Толстую лозу вдруг словно обрубили на корню. Он освободился от давящего чувства. Его беспокойство было уничтожено чувством неприязни. Такой же неприязни, которая возникает, когда в комнату входят с дождя, не разуваясь.
Фукасэ встал и пошел на кухню. Если он останется сидеть напротив Михоко, то может сказать ей что-то ужасное. Однако он не знал, хочет ли избежать того, чтобы обидеть Михоко, или того, чтобы при нем затрагивали темы, обсуждения которых он не желал.
– Я все-таки сделаю кофе и сам выпью. Да, и у меня в сумке лежит банка меда; достань, пожалуйста. Это мне подарила хозяйка из «Кловер кофе». – Фукасэ сказал это, стоя спиной к Михоко. Достал из ящика пакет со смесью «Кловер» и положил зерна в ручную кофемолку. Спокойно, только спокойно. Вращая тугую ручку кофемолки, он обдумывал сложившуюся ситуацию.
Михоко его допрашивает.
В его жизни действительно есть одно, только одно происшествие, которое навсегда оставило глубокую печать на его сердце. Михоко хочет, чтобы он открыл ей правду… или нет? В его практически бесцветной жизни было лишь это яркое, хотя и окрашенное черным, событие, поэтому если она устроила ему допрос, то, наверное, именно по этому поводу? Так думал он, колеблясь. Но если рассуждать хладнокровно, то Михоко неоткуда было узнать об этом. Это он себя накрутил. Чуть не выкопал себе могилу…
Фукасэ почувствовал спиной взгляд и, стараясь придать лицу как можно более мягкое выражение, оглянулся.
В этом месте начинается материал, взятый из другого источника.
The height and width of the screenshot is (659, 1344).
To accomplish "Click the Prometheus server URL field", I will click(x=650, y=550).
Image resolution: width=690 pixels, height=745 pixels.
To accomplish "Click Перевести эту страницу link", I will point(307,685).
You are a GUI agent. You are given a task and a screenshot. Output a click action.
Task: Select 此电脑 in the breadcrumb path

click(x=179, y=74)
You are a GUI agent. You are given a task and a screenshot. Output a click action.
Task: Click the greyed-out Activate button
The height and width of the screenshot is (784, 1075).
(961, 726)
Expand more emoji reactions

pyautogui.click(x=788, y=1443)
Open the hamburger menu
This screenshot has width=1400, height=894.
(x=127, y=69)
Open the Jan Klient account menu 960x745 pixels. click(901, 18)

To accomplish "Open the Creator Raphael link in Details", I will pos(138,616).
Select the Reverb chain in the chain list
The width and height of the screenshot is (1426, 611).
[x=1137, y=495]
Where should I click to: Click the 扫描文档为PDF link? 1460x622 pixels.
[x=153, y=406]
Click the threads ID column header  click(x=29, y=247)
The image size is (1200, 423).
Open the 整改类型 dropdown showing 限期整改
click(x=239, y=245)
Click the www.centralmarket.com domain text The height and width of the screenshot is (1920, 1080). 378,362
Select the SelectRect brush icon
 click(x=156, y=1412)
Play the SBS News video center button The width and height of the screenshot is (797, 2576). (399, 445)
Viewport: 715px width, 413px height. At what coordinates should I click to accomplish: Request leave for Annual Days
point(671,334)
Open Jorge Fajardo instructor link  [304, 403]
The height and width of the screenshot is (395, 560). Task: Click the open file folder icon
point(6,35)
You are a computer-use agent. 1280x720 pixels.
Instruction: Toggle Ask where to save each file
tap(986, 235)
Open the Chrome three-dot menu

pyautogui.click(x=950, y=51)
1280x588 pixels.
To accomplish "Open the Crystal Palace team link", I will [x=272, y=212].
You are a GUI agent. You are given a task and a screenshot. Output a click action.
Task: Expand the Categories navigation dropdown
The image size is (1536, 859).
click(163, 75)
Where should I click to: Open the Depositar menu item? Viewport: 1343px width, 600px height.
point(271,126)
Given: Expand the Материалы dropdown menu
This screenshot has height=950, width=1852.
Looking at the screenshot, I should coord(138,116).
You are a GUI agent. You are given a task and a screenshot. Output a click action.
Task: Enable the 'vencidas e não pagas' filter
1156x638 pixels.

– Ну как, нашла? Она сказал, это свой мед…
Но ему протягивали не мед. Это было письмо. Обычный конверт, адрес напечатан. Получатель – Михоко, причем указан адрес ее пекарни. Фукасэ взял конверт и перевернул. На обратной стороне не было адреса или имени отправителя. Стандартная марка за 80 иен, печать размыта дождем, и букв не видно. Конверт вскрыт чем-то острым.
– Можно прочитать?
Михоко молча кивнула. В этом не было особого смысла, но Фукасэ зажал письмо под мышкой, вытер руки полотенцем, висевшим над раковиной, и вытащил содержимое конверта. Письмо на одном листе А4, сложенном втрое. Сквозь бумагу видно, что шрифтом «Готик» по вертикали написана одна строчка. «Фука… Кадзу…» – это же его имя! У него екнуло сердце.
Перед тем как развернуть бумагу, он глянул на Михоко. Та, не моргая, смотрела на него. Сколько ни тяни, а надо открывать. Он развернул бумагу, потянув за нижний и верхний края.
«Кадзухиса Фукасэ – убийца».
У него забилось сердце, так быстро, что он не успевал дышать. Но на его побледневшее лицо, отступив на шаг, холодным взглядом смотрело его другое «я». «Эти слова не свалились на тебя как снег на голову. Они всегда жили здесь».
Однокурсники, встреча курса, западная музыка, кофе, мед…
Его хладнокровное «я» спрашивает дрожащее «я». «Неужели ты не допускал даже крохотной возможности, что когда-нибудь такой день настанет? Неужели ни разу не содрогался от страха, что этот день придет – и не в скучные будни, а в тот момент, когда тебя наконец посетило счастье?»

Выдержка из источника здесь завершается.